Langkah ini memantik kritik keras dari berbagai elemen, terutama dari Pengurus Besar Pergerakan Mahasiswa Islam Indonesia (PB PMII). Fikri Rumatiga, salah satu pengurus PB PMII, mempertanyakan latar belakang penunjukan Ely yang dinilai gagal saat menjabat sebagai Kepala Dinas Pariwisata.
“Kalau sektor pariwisata saja tak mampu mendongkrak PAD, mengapa diberikan amanah di sektor perdagangan yang jauh lebih strategis? Ini jelas bukan soal kemampuan, tapi soal kepentingan,” ujar Fikri lantang.

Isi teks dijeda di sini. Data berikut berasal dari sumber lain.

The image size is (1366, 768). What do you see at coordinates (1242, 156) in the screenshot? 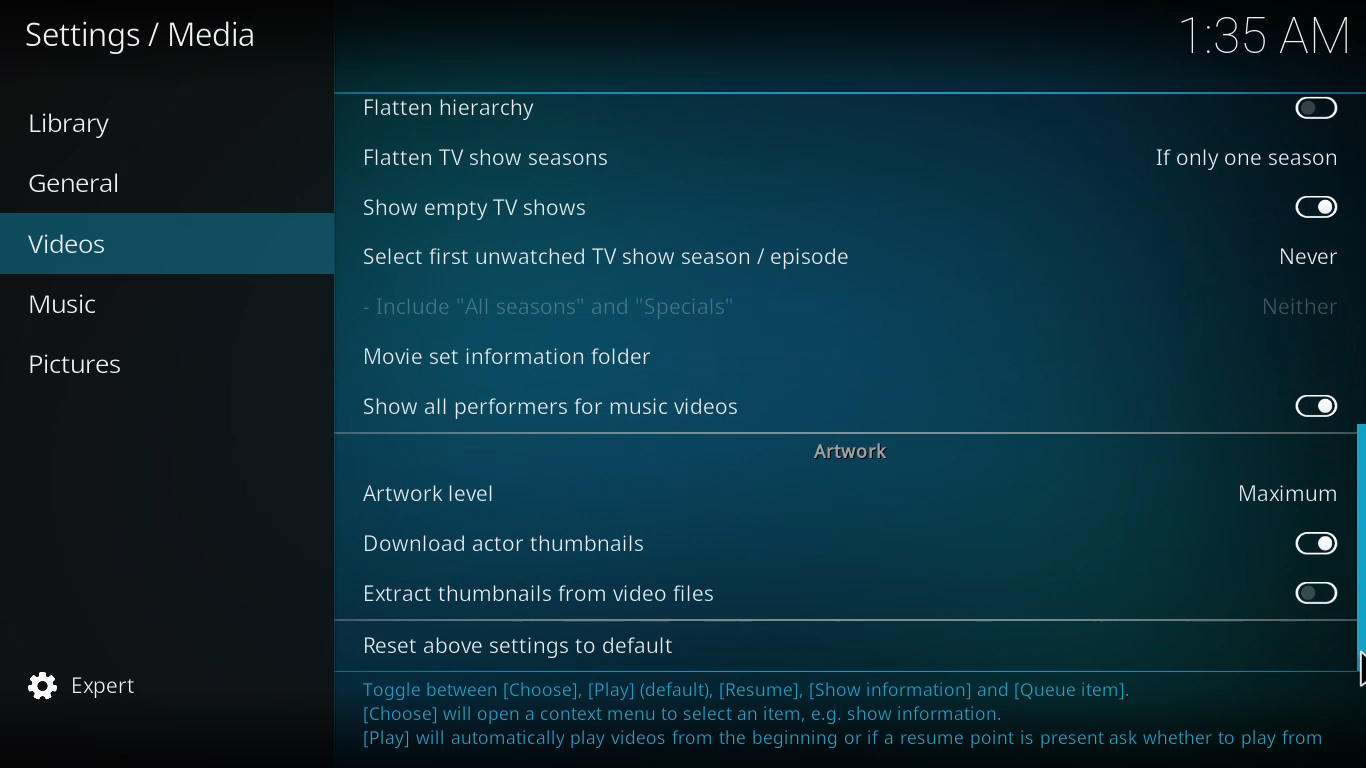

Sebelumnya, Komisi IV DPRD Provinsi Maluku juga telah menyoroti lemahnya kontribusi sektor pariwisata di bawah kepemimpinan Ely. PAD dari sektor tersebut hanya menyentuh angka Rp300 juta per tahun, meski Pemerintah Provinsi telah mengucurkan anggaran besar termasuk pembebasan lahan Rp10 miliar untuk proyek Pantai Liang. Minimnya kerja sama dengan pihak swasta dan ketiadaan terobosan dinilai memperparah kinerja instansi kala itu.
Fikri menambahkan bahwa jabatan publik bukanlah ruang eksperimen atau ajang balas budi politik.
“Apalagi di sektor perdagangan, yang langsung menyentuh urat nadi ekonomi masyarakat. Jangan sampai pengangkatan seperti ini memperparah ketimpangan dan mempersulit pelaku usaha kecil di tengah tekanan ekonomi nasional,” lanjutnya.
PMII secara tegas mendesak agar pengisian jabatan dilakukan secara terbuka dan kompetitif, melalui mekanisme seleksi berbasis meritokrasi. Mereka juga menyatakan siap terus mengawal kebijakan publik agar tidak terjebak dalam kepentingan elite.
“Kami menyerukan evaluasi segera terhadap penunjukan ini. Pemimpin yang tidak memiliki rekam jejak keberhasilan jangan diberi tanggung jawab besar. Rakyat butuh solusi, bukan kompromi politik,” tutup Fikri.